The political consequences are becoming visible at an unsettling pace. The Federal Energy Regulatory Commission ordered PJM Interconnection, a regional grid operator, in December 2025 to write clearer rules for serving AI-driven data centers. The North American Electric Reliability Corporation reported in 2025 that 13 of its 23 assessment areas face resource-adequacy challenges over the next decade. The Energy Information Administration announced in March 2026 that it was launching pilot studies on data-center energy use, covering electricity consumption, cooling systems, server metrics, and site characteristics. For two decades, data centers were background infrastructure. The regulatory apparatus of the federal government now wants new instruments to see them clearly.
The grid at a crossroads
Maine, in April 2026, approved the first statewide moratorium on large-scale data centers in the United States, halting approvals for facilities above 20 megawatts while a state council studies grid, air, water, and cost impacts. Only Democrat Gov. Janet Mills' veto stopped the push (for now). In Mississippi, a lawsuit accused a major AI company of operating gas turbines near Memphis without the required permits, the speed-to-power logic having collided with environmental permitting. In March 2026, the Trump administration announced a pledge under which major hyperscalers agreed to build or buy new generation and cover the cost of power-delivery upgrades rather than passing those costs to households. Whatever the durability of that commitment, the political signal is clear: Once officials begin publicly assuring households that they will not be asked to subsidize AI infrastructure, the issue has moved from sectoral regulation to the politics of fairness.

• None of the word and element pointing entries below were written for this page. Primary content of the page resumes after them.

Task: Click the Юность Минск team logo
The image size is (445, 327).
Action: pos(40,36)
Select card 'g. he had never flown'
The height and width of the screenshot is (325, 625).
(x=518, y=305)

The “cloud” always involved a rhetorical stance. It described a physical system as if geography, electricity, and equipment lead times were incidental to it. The transformer shortage, the interconnection queue, and the emergency turbines pierce through that description. The internet reappears as pipes, wires, substations, permits, emissions, and cost-allocation fights. It arrives in a specific county, draws on a specific grid, and asks specific communities to absorb consequences that were designed, by the grammar of cloud computing, to belong to no one.
Delay is the form this revelation takes. It forces governments to decide what may be built, at whose cost, and on whose timeline.